Pierwsze dwa lata macierzyństwa były kompletnym szokiem dla systemu, niezgłębioną miłością do drugiej osoby i zupełnie nieoczekiwanymi wyzwaniami – mówi Anna

Jak wygląda prawdziwe macierzyństwo?

Macierzyństwo to nieprzespane noce, zmęczenie, niepokój, gdy dziecko choruje, ból fizyczny, gdy przez pół nocy nosisz płaczące niemowlę. Praca w tym okresie jest naprawdę trudna, a Anna po 3,5 miesiącach urlopu macierzyńskiego wróciła na etat.

Bycie matką to absolutnie najcięższe doświadczenie w moim życiu i byłam kompletnie zaskoczona fizycznym zmęczeniem, które towarzyszyło mi przez pierwsze dwa lata – dodaje.

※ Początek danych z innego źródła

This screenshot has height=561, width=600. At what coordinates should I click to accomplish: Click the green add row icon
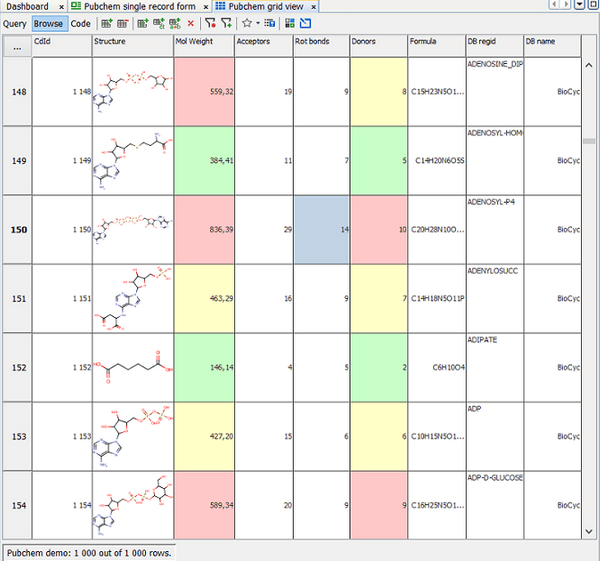click(x=106, y=23)
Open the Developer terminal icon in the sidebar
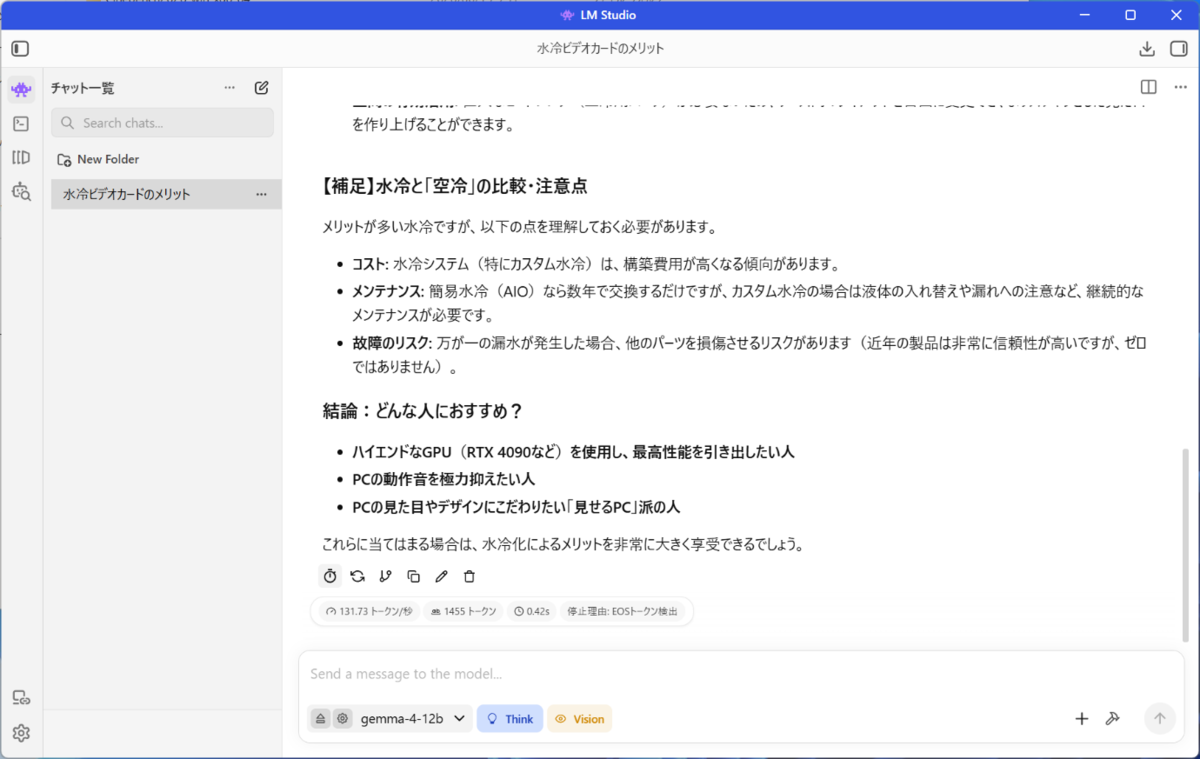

Osobiste doświadczenia Anny przyczyniły się do stworzenia serii fotografii "Letdown". Anna skupiła się głównie na pokazaniu zdjęć karmienia piersią, co jak sama przyznaje było jedną z największych radości w jej życiu, ale też trudnym okresem. Zdjęcia piersi, które pokazuje Anna odzwierciedlają naturalne problemy karmiących matek: obrzmienie, zadrapania, bolące brodawki.

Anna chce pokazać innym kobietom, że podobnie jak one, też miała takie problemy i nie powinny czuć się samotne.